PROMPT –
Starting at the top of the records, output every line through the one that contains "You are a computer-use agent. The", keeping each exactly as it appears.

DATA SUPPLIED –
• • • •
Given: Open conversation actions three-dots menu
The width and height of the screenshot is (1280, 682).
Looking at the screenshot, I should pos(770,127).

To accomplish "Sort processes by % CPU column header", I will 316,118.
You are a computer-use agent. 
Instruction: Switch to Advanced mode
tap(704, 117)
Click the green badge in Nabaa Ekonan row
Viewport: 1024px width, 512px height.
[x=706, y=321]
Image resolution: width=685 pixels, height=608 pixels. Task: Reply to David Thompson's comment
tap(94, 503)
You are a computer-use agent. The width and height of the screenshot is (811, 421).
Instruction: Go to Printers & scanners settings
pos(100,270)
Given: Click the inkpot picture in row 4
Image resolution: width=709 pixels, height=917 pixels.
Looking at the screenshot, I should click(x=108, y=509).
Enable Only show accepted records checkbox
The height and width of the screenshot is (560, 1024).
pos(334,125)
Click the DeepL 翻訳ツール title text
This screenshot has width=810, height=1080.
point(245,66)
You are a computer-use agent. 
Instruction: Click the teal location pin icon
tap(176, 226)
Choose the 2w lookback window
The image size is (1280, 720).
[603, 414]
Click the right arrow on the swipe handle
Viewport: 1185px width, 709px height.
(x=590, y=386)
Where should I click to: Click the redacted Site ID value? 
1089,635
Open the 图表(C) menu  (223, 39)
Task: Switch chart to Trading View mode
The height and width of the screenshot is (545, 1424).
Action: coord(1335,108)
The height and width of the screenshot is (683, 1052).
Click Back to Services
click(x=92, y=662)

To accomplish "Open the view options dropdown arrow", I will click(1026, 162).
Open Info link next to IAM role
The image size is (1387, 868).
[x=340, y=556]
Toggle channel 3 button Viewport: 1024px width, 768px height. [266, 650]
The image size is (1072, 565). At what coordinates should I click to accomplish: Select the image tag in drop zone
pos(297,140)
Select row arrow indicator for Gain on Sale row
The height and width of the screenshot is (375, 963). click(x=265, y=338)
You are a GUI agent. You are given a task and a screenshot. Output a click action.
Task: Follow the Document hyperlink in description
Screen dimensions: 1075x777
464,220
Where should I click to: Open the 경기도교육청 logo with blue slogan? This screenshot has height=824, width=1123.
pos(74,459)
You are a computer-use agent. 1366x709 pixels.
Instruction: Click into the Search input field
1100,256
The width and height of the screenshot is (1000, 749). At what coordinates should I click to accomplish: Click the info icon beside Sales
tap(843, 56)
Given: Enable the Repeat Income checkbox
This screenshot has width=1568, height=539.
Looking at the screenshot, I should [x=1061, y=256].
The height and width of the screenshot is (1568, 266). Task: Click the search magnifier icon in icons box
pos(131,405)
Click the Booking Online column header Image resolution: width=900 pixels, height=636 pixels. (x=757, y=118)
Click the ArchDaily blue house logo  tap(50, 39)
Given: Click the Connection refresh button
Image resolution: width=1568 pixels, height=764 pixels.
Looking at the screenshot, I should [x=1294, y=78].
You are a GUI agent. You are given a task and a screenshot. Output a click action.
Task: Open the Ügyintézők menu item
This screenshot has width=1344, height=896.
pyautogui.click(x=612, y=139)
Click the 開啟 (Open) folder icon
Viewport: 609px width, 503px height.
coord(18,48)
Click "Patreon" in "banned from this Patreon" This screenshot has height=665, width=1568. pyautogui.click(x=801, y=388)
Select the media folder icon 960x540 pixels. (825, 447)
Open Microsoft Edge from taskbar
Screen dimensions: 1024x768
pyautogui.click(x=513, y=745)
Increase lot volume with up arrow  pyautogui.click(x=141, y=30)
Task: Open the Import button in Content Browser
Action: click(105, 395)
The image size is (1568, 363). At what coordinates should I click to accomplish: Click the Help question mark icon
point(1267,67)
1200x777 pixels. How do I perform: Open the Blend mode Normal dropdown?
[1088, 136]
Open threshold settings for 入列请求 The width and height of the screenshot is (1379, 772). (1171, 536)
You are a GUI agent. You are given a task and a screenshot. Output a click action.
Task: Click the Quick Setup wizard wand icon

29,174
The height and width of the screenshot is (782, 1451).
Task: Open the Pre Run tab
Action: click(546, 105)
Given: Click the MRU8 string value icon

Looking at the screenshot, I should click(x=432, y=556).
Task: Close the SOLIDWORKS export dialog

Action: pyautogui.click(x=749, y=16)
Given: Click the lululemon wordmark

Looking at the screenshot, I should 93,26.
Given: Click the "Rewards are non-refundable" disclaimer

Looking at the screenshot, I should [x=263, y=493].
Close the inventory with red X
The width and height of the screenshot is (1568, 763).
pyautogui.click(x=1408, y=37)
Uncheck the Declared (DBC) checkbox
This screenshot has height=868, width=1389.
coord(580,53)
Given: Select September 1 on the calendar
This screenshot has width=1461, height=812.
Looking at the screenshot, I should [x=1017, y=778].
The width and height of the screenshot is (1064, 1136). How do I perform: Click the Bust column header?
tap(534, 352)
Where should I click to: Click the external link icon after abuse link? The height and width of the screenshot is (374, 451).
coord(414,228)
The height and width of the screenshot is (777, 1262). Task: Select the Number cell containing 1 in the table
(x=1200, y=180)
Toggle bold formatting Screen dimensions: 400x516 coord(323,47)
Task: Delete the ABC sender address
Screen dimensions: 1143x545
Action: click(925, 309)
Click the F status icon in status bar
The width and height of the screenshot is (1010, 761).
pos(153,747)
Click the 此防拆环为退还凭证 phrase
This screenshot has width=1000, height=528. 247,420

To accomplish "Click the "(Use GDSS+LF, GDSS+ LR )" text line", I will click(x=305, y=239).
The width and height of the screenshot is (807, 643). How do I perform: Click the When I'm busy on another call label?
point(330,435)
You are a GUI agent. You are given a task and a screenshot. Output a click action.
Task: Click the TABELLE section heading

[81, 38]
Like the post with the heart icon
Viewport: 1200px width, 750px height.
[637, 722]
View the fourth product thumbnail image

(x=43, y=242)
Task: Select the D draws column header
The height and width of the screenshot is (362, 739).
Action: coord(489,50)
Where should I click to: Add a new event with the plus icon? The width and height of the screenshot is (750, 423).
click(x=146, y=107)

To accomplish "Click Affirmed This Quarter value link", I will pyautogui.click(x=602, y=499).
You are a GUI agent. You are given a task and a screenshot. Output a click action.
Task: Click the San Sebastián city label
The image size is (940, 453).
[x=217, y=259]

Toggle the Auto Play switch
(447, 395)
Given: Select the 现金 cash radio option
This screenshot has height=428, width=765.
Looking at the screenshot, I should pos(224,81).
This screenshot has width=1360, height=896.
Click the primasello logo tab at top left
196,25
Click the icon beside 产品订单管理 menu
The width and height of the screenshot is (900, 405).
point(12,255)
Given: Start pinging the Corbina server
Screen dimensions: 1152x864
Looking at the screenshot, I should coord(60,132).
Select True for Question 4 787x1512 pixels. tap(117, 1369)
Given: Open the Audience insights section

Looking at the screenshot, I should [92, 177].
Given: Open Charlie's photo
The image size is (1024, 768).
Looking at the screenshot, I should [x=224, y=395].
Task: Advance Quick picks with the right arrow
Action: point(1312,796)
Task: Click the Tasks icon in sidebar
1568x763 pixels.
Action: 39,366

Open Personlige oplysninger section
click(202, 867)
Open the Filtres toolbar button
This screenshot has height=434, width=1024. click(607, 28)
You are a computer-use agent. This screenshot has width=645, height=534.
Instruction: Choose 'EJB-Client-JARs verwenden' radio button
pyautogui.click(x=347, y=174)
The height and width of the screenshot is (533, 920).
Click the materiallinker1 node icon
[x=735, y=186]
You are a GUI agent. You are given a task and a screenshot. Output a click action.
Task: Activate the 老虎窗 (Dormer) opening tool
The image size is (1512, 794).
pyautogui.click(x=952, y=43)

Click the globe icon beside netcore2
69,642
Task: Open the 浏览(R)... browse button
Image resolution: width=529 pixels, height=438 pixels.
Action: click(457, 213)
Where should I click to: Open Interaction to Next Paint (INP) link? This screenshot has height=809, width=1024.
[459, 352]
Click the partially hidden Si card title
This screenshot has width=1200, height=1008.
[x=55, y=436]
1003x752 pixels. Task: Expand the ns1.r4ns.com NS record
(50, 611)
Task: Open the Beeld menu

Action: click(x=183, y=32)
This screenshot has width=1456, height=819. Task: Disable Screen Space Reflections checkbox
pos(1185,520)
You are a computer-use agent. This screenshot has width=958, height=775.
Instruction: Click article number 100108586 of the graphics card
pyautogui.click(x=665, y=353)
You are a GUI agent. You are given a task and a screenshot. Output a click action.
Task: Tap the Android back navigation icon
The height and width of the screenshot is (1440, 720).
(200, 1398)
• • • •
RESPONSE AREA –
Given: Open conversation actions three-dots menu
The width and height of the screenshot is (1280, 682).
Looking at the screenshot, I should pos(770,127).

To accomplish "Sort processes by % CPU column header", I will 316,118.
You are a computer-use agent. 
Instruction: Switch to Advanced mode
tap(704, 117)
Click the green badge in Nabaa Ekonan row
Viewport: 1024px width, 512px height.
[x=706, y=321]
Image resolution: width=685 pixels, height=608 pixels. Task: Reply to David Thompson's comment
tap(94, 503)
You are a computer-use agent. The width and height of the screenshot is (811, 421).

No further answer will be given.